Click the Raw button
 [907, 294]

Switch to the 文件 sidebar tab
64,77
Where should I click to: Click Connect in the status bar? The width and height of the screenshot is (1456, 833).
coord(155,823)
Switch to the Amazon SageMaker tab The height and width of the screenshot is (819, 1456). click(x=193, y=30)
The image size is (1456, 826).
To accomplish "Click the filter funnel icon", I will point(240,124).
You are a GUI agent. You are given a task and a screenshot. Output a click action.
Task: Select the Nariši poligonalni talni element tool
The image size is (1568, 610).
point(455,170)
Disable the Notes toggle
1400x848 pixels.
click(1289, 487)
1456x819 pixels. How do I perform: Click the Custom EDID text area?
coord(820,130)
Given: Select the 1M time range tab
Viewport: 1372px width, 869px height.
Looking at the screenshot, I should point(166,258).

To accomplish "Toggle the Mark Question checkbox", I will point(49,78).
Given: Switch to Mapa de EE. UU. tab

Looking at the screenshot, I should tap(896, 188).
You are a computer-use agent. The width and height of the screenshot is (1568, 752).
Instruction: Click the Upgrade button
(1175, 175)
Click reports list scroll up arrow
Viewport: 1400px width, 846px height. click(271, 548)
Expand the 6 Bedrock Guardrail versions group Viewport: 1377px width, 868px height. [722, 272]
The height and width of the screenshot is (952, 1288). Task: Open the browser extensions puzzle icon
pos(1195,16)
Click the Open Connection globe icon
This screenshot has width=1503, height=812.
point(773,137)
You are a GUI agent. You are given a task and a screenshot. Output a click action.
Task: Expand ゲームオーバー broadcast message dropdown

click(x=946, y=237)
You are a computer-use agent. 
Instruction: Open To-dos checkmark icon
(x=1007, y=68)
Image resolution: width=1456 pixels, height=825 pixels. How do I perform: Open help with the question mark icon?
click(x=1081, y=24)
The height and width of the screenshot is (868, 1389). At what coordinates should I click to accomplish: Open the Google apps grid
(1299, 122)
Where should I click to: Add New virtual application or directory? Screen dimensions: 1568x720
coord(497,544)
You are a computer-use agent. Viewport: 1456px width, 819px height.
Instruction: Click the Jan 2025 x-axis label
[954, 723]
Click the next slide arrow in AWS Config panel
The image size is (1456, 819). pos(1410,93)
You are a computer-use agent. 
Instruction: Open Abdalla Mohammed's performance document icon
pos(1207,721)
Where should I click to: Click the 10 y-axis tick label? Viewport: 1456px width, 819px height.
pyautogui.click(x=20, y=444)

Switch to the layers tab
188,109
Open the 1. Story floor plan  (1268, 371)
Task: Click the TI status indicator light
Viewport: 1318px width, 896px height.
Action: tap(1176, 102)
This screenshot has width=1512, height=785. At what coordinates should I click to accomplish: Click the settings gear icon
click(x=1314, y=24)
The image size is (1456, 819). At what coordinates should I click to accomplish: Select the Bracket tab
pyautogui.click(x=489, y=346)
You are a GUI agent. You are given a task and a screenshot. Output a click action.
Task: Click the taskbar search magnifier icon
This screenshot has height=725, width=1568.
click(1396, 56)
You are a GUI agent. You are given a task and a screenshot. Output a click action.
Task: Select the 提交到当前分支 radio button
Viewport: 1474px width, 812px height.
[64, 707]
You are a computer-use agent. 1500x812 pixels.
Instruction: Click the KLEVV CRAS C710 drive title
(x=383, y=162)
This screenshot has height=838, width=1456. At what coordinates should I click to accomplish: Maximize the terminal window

# Problem to work on
If a line of the data contains the word "computer", count it; say how many such lines there are and nothing else.

# Answer to this problem
5